## Work task
All entries below are to be retyped in full, precisely as they appear.

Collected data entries
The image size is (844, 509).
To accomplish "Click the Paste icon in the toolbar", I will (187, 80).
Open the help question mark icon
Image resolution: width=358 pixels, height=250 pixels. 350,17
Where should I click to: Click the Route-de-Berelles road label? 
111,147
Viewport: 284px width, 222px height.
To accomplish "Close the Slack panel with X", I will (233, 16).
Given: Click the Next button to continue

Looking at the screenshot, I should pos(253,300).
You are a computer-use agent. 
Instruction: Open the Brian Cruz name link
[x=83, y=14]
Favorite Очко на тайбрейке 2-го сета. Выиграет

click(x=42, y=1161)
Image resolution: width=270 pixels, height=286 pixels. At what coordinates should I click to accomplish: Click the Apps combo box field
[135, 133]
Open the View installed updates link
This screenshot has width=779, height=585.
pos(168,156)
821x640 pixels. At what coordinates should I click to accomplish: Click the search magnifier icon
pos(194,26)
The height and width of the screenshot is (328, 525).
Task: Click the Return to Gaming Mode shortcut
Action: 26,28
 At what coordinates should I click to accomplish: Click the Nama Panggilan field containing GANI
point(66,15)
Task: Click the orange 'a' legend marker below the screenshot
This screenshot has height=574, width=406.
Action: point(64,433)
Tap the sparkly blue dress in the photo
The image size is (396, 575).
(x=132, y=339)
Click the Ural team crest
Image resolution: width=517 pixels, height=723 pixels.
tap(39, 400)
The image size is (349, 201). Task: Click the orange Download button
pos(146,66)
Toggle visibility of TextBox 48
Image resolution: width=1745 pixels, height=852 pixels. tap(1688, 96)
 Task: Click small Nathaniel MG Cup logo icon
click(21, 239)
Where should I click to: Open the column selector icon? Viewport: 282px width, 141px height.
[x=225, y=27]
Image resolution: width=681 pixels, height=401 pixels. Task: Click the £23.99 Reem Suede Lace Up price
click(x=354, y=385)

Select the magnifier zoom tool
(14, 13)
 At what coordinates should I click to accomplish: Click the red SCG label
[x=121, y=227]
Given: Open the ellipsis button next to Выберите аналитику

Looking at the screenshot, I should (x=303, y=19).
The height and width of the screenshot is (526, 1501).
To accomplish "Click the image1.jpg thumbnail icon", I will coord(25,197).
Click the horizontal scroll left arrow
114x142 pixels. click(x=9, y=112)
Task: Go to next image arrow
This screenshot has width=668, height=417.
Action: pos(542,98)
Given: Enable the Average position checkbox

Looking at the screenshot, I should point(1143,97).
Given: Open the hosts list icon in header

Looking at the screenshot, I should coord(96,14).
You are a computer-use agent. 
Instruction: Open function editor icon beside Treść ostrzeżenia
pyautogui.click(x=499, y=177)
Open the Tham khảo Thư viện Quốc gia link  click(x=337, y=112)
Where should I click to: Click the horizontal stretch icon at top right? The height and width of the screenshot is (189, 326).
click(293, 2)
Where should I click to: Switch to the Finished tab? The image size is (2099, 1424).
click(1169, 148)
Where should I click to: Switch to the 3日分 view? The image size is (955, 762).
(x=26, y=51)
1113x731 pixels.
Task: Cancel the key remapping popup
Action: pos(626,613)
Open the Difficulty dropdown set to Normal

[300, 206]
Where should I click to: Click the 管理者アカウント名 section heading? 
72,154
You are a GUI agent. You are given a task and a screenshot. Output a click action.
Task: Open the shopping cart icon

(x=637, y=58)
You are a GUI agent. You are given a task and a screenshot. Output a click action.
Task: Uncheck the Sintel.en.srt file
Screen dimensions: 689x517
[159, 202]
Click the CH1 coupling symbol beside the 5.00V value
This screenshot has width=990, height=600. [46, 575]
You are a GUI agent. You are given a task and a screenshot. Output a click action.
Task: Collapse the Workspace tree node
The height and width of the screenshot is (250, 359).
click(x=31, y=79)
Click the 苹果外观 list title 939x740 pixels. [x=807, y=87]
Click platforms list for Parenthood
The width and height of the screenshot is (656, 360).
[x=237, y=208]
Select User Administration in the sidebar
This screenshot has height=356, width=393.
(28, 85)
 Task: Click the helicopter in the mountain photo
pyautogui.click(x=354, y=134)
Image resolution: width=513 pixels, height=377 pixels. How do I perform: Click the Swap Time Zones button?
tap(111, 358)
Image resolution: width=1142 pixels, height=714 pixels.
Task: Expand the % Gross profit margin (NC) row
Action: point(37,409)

## Answer
The image size is (844, 509).
To accomplish "Click the Paste icon in the toolbar", I will (187, 80).
Open the help question mark icon
Image resolution: width=358 pixels, height=250 pixels. 350,17
Where should I click to: Click the Route-de-Berelles road label? 
111,147
Viewport: 284px width, 222px height.
To accomplish "Close the Slack panel with X", I will (233, 16).
Given: Click the Next button to continue

Looking at the screenshot, I should pos(253,300).
You are a computer-use agent. 
Instruction: Open the Brian Cruz name link
[x=83, y=14]
Favorite Очко на тайбрейке 2-го сета. Выиграет

click(x=42, y=1161)
Image resolution: width=270 pixels, height=286 pixels. At what coordinates should I click to accomplish: Click the Apps combo box field
[135, 133]
Open the View installed updates link
This screenshot has width=779, height=585.
pos(168,156)
821x640 pixels. At what coordinates should I click to accomplish: Click the search magnifier icon
pos(194,26)
The height and width of the screenshot is (328, 525).
Task: Click the Return to Gaming Mode shortcut
Action: 26,28
 At what coordinates should I click to accomplish: Click the Nama Panggilan field containing GANI
point(66,15)
Task: Click the orange 'a' legend marker below the screenshot
This screenshot has height=574, width=406.
Action: point(64,433)
Tap the sparkly blue dress in the photo
The image size is (396, 575).
(x=132, y=339)
Click the Ural team crest
Image resolution: width=517 pixels, height=723 pixels.
tap(39, 400)
The image size is (349, 201). Task: Click the orange Download button
pos(146,66)
Toggle visibility of TextBox 48
Image resolution: width=1745 pixels, height=852 pixels. tap(1688, 96)
 Task: Click small Nathaniel MG Cup logo icon
click(21, 239)
Where should I click to: Open the column selector icon? Viewport: 282px width, 141px height.
[x=225, y=27]
Image resolution: width=681 pixels, height=401 pixels. Task: Click the £23.99 Reem Suede Lace Up price
click(x=354, y=385)

Select the magnifier zoom tool
(14, 13)
 At what coordinates should I click to accomplish: Click the red SCG label
[x=121, y=227]
Given: Open the ellipsis button next to Выберите аналитику

Looking at the screenshot, I should (x=303, y=19).
The height and width of the screenshot is (526, 1501).
To accomplish "Click the image1.jpg thumbnail icon", I will coord(25,197).
Click the horizontal scroll left arrow
114x142 pixels. click(x=9, y=112)
Task: Go to next image arrow
This screenshot has width=668, height=417.
Action: pos(542,98)
Given: Enable the Average position checkbox

Looking at the screenshot, I should point(1143,97).
Given: Open the hosts list icon in header

Looking at the screenshot, I should coord(96,14).
You are a computer-use agent. 
Instruction: Open function editor icon beside Treść ostrzeżenia
pyautogui.click(x=499, y=177)
Open the Tham khảo Thư viện Quốc gia link  click(x=337, y=112)
Where should I click to: Click the horizontal stretch icon at top right? The height and width of the screenshot is (189, 326).
click(293, 2)
Where should I click to: Switch to the Finished tab? The image size is (2099, 1424).
click(1169, 148)
Where should I click to: Switch to the 3日分 view? The image size is (955, 762).
(x=26, y=51)
1113x731 pixels.
Task: Cancel the key remapping popup
Action: pos(626,613)
Open the Difficulty dropdown set to Normal

[300, 206]
Where should I click to: Click the 管理者アカウント名 section heading? 
72,154
You are a GUI agent. You are given a task and a screenshot. Output a click action.
Task: Open the shopping cart icon

(x=637, y=58)
You are a GUI agent. You are given a task and a screenshot. Output a click action.
Task: Uncheck the Sintel.en.srt file
Screen dimensions: 689x517
[159, 202]
Click the CH1 coupling symbol beside the 5.00V value
This screenshot has width=990, height=600. [46, 575]
You are a GUI agent. You are given a task and a screenshot. Output a click action.
Task: Collapse the Workspace tree node
The height and width of the screenshot is (250, 359).
click(x=31, y=79)
Click the 苹果外观 list title 939x740 pixels. [x=807, y=87]
Click platforms list for Parenthood
The width and height of the screenshot is (656, 360).
[x=237, y=208]
Select User Administration in the sidebar
This screenshot has height=356, width=393.
(28, 85)
 Task: Click the helicopter in the mountain photo
pyautogui.click(x=354, y=134)
Image resolution: width=513 pixels, height=377 pixels. How do I perform: Click the Swap Time Zones button?
tap(111, 358)
Image resolution: width=1142 pixels, height=714 pixels.
Task: Expand the % Gross profit margin (NC) row
Action: point(37,409)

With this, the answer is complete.